The structure of many African economies, where natural resources are extracted and shipped out with minimal processing, lends itself well to systemic abuse.

Resource exports happen in bulk, while the imports of equipment and services tend to be capital intensive. Added to this, Akelyira says, is the tangled relationship between power, politics and resources.

“The politics of natural resource extraction means that it is difficult for governments to take a strong hand in managing the governance of natural resource import and export transactions,” he says.

Capital that leaves the continent illegally tends to end up in the international financial system, usually in banking centres known for their secrecy. There has been, however, a recent shift towards pressuring these havens to open up to scrutiny. The G8, G20 and Organisation of Economic Cooperation and Development have all made commitments to try to reduce the impact of illicit financial flows and tax evasion.

Akelyira is cynical as to their motives. “The Europeans and Americans, under the weight of the financial crisis, started to discover how this systematic network is creating fiscal crises in their countries, and they have started to claw back on some of these,” he says. “But they are not clawing it back globally and systematically. In order to bring discipline to corporate transactions globally, because some of them also do benefit from these flows of funds.

“It’s a very selective attempt to address the systematic nature of these largely illegal and mostly immoral ways which money is moving around the world.”

Despite high profile successes, such as the Obiang case, and the return last year of $700 million in assets siphoned out of Nigeria to Switzerland by the Sani Abacha administration, the proceeds of illicit financial flows are hard to recover.

A report by the World Bank’s Stolen Asset Recovery (StAR) programme found that, while nearly $1.4 billion in suspected corrupt assets were frozen in OECD countries between 2010 and 2012, less than $150 million was returned.

Jean Pesme, StAR’s coordinator, says that while there has been a step up in attention in financial centres, meaningful action is still slow.

“You are seeing an evolution, where [enforcement] is much less patchy than it was 10 years ago,” he says.

“We see a change in the approach, but again we are a long way to go before it translates to actual recovery.

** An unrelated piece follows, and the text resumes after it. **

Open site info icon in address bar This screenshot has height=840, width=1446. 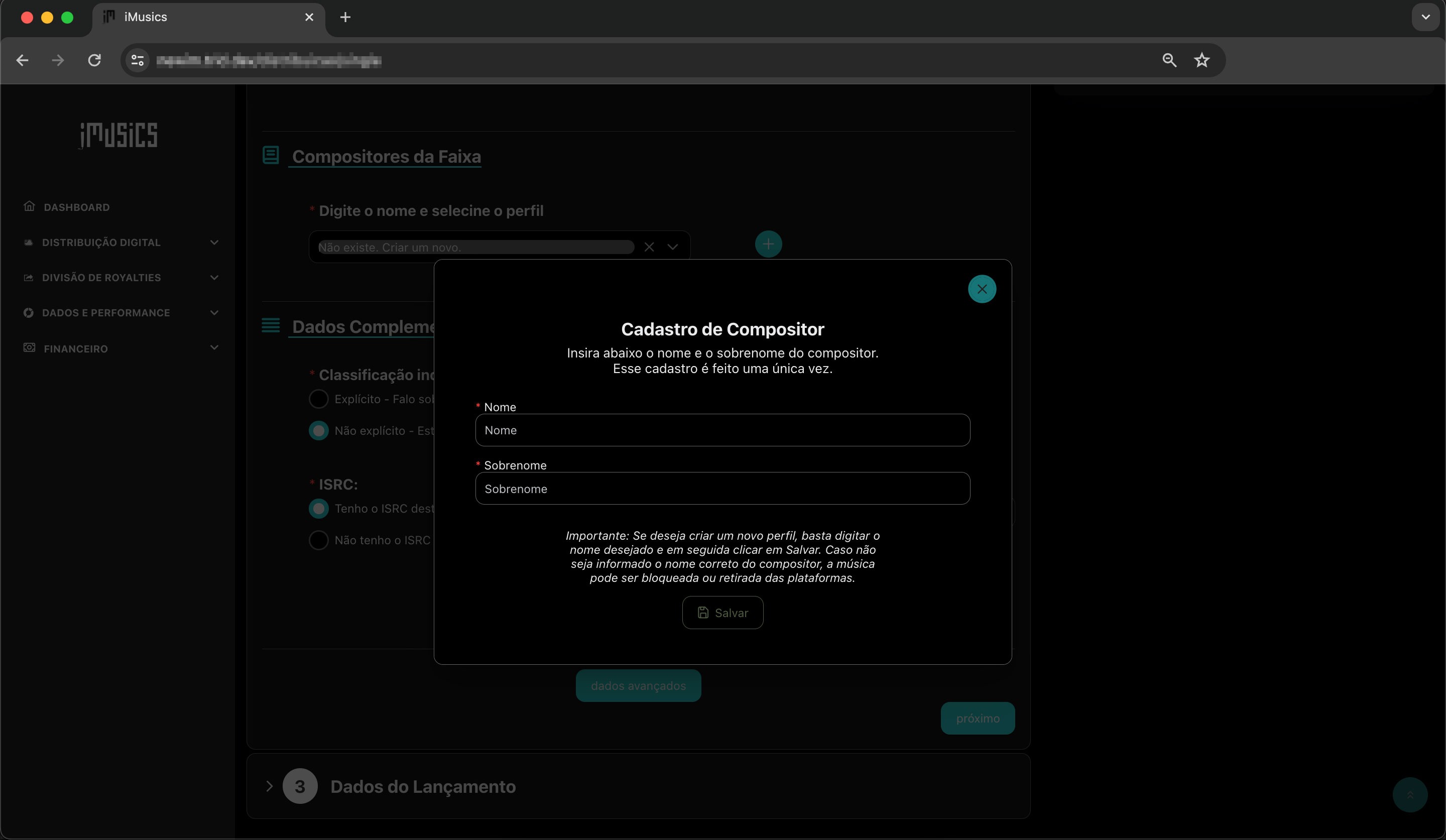click(137, 60)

Although we’ve seen some change in trends and patterns, it’s still uneven, it’s still only a handful of countries.

“Some countries are very committed. Some countries are doing a lot of work, but not necessarily in a proactive way, more in a reactive way, when they are asked. They are providing assistance but they do not proactively go after corrupt assets. Some countries are less present in the discussion.”

Pesme says that there is a need for improved day-today coordination between financial centres and countries affected by illicit financial flows, but that sometimes unilateral action, such as that taken by the US against Obiang, is necessary.

“In criminal justice, usually you wait for the affected countries to ask you something,” he says. “But financial centres can be proactive, they don’t need to wait for the affected countries to ask them for assistance. They can open money laundering cases, they can use non-conviction based forfeiture. The concrete evidence of political will is proactive action from financial centres.”